WHAT YOU HAVE TO DO: Reproduce the material verbatim, starting with the line containing "You are a computer-use agent. Image" and going on through the line containing "This screenshot has width=800, height=450.", with both of those lines included.

RECORD SET:

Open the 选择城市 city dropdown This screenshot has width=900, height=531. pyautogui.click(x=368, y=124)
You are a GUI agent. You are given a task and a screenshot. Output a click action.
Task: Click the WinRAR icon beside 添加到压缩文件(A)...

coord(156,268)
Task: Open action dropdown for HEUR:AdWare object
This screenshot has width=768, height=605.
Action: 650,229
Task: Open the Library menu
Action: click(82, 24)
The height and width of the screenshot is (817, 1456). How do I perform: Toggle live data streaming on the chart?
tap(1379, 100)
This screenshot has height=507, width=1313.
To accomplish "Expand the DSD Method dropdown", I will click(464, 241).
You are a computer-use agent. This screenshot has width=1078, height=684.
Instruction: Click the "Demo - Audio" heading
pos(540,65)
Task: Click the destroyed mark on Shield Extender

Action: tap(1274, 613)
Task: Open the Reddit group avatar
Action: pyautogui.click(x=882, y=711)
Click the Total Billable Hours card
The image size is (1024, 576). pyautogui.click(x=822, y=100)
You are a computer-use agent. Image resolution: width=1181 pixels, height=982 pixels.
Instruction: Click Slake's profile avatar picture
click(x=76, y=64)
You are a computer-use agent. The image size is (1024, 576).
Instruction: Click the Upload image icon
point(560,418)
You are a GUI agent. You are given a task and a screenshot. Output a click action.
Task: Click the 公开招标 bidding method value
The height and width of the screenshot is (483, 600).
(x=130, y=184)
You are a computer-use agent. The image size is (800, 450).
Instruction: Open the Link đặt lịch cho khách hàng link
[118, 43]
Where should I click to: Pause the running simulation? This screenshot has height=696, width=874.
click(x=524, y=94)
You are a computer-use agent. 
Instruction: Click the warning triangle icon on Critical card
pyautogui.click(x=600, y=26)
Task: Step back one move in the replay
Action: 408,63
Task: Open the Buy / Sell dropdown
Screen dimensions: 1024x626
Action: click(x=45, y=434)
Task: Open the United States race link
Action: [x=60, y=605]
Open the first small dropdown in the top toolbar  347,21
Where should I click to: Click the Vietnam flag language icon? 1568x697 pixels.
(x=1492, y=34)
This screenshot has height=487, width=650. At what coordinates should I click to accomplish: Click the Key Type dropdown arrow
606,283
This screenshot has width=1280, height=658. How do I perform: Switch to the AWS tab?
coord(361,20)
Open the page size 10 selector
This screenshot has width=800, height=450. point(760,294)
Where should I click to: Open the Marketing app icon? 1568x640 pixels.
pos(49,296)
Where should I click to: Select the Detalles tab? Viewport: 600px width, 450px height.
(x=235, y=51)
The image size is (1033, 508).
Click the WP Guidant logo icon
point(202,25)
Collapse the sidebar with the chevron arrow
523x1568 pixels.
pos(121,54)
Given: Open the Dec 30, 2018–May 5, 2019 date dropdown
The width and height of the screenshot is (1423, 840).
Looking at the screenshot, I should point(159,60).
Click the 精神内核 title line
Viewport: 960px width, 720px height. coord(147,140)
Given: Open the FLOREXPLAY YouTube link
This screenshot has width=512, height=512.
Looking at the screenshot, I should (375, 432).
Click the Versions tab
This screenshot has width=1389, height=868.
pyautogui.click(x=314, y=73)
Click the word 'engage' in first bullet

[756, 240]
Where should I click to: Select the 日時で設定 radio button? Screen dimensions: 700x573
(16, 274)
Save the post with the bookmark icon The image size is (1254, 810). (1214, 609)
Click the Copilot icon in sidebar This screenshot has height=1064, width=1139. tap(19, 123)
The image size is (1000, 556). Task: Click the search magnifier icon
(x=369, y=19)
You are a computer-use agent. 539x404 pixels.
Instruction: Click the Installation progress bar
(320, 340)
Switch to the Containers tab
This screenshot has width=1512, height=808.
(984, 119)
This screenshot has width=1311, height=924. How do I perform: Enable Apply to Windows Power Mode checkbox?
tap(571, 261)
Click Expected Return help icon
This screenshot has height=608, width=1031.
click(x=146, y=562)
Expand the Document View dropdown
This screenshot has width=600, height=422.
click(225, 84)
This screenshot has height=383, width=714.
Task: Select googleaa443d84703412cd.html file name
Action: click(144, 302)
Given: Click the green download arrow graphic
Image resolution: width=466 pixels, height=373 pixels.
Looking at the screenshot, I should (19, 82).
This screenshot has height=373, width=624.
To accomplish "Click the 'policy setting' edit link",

COMPLETE ANSWER:
You are a computer-use agent. Image resolution: width=1181 pixels, height=982 pixels.
Instruction: Click Slake's profile avatar picture
click(x=76, y=64)
You are a computer-use agent. The image size is (1024, 576).
Instruction: Click the Upload image icon
point(560,418)
You are a GUI agent. You are given a task and a screenshot. Output a click action.
Task: Click the 公开招标 bidding method value
The height and width of the screenshot is (483, 600).
(x=130, y=184)
You are a computer-use agent. The image size is (800, 450).
Instruction: Open the Link đặt lịch cho khách hàng link
[118, 43]
Where should I click to: Pause the running simulation? This screenshot has height=696, width=874.
click(x=524, y=94)
You are a computer-use agent. 
Instruction: Click the warning triangle icon on Critical card
pyautogui.click(x=600, y=26)
Task: Step back one move in the replay
Action: 408,63
Task: Open the Buy / Sell dropdown
Screen dimensions: 1024x626
Action: click(x=45, y=434)
Task: Open the United States race link
Action: [x=60, y=605]
Open the first small dropdown in the top toolbar  347,21
Where should I click to: Click the Vietnam flag language icon? 1568x697 pixels.
(x=1492, y=34)
This screenshot has height=487, width=650. At what coordinates should I click to accomplish: Click the Key Type dropdown arrow
606,283
This screenshot has width=1280, height=658. How do I perform: Switch to the AWS tab?
coord(361,20)
Open the page size 10 selector
This screenshot has width=800, height=450. point(760,294)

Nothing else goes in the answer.